Search each line of the data for the word "marker"; copy every line where it is found.
======== Data supplied
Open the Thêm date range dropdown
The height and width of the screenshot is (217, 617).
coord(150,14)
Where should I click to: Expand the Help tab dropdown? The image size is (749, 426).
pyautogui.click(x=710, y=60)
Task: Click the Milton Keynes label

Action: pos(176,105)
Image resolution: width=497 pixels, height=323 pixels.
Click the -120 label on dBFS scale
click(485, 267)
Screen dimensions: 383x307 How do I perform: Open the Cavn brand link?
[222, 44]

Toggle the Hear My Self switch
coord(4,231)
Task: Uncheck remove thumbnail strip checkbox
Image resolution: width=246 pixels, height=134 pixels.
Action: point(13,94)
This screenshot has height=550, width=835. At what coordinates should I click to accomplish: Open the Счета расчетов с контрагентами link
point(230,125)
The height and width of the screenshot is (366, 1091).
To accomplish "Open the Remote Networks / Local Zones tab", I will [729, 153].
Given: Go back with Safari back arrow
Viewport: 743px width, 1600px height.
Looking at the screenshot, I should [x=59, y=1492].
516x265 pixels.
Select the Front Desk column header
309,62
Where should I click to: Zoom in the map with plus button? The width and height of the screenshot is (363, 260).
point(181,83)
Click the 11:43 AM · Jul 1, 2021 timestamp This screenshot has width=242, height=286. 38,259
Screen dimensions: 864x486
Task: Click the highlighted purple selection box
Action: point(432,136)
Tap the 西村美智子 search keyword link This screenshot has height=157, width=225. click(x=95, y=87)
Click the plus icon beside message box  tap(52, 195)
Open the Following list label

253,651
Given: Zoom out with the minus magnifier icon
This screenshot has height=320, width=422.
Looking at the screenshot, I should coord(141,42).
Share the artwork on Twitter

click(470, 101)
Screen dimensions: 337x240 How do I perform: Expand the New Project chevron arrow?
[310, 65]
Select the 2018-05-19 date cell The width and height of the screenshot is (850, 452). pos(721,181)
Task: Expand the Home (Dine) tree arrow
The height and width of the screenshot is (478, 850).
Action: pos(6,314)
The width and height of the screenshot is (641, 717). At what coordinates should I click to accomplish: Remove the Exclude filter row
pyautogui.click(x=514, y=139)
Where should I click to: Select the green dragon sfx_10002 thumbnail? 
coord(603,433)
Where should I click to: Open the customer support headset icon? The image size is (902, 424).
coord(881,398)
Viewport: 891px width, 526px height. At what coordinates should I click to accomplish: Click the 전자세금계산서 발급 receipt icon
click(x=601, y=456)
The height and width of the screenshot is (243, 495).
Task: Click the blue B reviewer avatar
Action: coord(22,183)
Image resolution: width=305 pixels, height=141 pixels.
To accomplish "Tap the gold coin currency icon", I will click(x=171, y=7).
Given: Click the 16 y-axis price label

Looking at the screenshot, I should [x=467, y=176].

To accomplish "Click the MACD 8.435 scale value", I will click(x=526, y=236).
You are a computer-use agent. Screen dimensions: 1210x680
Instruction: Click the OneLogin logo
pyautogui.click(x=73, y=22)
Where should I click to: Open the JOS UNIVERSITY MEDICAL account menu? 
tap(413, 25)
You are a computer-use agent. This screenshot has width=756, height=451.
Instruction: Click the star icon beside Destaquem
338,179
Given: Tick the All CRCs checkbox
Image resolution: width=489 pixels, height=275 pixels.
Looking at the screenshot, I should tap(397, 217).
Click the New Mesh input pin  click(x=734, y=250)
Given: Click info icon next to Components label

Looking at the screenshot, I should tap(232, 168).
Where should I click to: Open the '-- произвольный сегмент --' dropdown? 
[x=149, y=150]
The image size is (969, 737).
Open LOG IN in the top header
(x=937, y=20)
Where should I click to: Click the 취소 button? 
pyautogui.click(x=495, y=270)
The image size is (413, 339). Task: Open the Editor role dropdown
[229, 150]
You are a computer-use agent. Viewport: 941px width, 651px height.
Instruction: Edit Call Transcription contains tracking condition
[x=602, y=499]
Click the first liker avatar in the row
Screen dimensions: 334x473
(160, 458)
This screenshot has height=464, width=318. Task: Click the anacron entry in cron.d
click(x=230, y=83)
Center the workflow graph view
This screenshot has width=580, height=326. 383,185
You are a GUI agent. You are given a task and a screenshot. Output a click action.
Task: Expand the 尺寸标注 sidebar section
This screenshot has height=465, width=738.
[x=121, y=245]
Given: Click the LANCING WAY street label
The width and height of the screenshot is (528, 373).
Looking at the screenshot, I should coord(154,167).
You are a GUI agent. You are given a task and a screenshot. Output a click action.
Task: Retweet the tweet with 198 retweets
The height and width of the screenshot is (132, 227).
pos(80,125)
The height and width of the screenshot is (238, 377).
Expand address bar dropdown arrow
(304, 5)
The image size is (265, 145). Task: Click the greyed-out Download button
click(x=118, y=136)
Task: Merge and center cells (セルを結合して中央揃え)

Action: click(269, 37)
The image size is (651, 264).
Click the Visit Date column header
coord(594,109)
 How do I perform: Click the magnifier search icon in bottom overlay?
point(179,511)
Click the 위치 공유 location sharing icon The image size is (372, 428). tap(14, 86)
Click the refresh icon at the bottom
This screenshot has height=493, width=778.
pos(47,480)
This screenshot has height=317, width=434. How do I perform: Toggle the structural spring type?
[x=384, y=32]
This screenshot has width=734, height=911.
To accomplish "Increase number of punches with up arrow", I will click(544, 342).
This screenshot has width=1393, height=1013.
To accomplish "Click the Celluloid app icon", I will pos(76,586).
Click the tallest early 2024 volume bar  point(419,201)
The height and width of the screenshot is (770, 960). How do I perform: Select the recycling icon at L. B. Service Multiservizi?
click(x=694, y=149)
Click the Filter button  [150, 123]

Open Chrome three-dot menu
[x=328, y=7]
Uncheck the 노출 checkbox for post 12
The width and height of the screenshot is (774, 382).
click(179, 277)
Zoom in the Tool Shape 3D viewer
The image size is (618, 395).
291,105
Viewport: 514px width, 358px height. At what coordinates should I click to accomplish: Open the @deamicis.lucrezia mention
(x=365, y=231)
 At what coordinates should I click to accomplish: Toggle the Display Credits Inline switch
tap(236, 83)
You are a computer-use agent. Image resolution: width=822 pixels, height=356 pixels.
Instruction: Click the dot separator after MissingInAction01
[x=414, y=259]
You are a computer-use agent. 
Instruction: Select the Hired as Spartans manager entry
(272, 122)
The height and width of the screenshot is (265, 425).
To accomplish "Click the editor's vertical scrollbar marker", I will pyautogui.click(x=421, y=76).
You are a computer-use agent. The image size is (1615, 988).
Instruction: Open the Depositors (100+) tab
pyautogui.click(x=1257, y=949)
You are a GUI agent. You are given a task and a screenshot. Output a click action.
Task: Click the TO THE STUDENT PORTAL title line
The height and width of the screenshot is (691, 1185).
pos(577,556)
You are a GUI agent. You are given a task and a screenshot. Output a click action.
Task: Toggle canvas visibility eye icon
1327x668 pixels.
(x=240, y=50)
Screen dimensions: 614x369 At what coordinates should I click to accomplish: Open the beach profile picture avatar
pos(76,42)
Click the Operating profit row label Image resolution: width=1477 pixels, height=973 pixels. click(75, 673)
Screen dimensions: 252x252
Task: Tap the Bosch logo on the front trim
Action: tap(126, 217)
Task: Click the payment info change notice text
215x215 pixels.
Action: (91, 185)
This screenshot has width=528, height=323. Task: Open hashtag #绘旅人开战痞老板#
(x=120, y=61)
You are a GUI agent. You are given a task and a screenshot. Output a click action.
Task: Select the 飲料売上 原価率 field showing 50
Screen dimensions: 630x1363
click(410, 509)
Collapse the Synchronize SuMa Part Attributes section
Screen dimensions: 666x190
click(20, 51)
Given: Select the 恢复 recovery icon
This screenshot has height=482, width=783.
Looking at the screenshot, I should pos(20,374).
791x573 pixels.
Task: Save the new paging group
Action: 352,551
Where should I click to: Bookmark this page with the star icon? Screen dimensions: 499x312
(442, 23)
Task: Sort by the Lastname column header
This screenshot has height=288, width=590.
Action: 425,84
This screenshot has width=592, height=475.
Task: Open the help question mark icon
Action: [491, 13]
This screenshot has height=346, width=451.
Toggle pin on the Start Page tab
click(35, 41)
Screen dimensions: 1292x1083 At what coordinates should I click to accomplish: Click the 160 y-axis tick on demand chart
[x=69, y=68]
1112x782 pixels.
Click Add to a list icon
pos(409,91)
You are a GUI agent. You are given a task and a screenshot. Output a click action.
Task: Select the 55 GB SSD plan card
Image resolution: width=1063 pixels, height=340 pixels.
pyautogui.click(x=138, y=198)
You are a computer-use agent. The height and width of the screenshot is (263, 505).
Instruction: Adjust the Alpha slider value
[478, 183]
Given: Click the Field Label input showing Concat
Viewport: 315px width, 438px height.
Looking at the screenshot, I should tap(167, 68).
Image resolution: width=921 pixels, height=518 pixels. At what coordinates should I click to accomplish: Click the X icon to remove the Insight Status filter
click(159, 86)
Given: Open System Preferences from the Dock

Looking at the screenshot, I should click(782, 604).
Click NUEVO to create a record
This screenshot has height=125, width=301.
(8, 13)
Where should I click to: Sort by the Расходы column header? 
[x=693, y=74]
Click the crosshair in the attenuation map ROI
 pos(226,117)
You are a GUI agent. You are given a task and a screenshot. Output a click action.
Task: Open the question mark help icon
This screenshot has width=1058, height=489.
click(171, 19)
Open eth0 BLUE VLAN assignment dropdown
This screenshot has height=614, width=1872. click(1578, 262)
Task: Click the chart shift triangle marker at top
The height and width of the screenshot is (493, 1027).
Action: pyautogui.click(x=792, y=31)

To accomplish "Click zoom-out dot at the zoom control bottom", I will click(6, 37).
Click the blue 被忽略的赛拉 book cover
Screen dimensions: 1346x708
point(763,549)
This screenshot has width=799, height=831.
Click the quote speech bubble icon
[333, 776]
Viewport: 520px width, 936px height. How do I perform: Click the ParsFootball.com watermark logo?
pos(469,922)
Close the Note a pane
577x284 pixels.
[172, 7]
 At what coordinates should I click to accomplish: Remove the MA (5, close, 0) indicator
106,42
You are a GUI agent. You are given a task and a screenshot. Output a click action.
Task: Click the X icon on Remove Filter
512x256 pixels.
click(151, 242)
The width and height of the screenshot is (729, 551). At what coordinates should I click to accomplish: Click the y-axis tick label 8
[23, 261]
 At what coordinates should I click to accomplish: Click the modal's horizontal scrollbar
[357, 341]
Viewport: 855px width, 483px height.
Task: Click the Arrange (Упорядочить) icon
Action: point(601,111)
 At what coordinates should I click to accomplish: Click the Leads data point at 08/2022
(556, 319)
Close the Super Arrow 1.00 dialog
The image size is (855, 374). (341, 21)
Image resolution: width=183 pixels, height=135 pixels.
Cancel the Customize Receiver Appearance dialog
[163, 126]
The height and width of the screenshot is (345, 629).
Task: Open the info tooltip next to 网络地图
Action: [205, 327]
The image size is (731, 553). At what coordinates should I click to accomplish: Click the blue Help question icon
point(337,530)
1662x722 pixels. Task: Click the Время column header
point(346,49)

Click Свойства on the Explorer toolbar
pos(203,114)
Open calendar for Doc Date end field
================
● Your response
To accomplish "Click the editor's vertical scrollbar marker", I will pyautogui.click(x=421, y=76).
Task: Click the chart shift triangle marker at top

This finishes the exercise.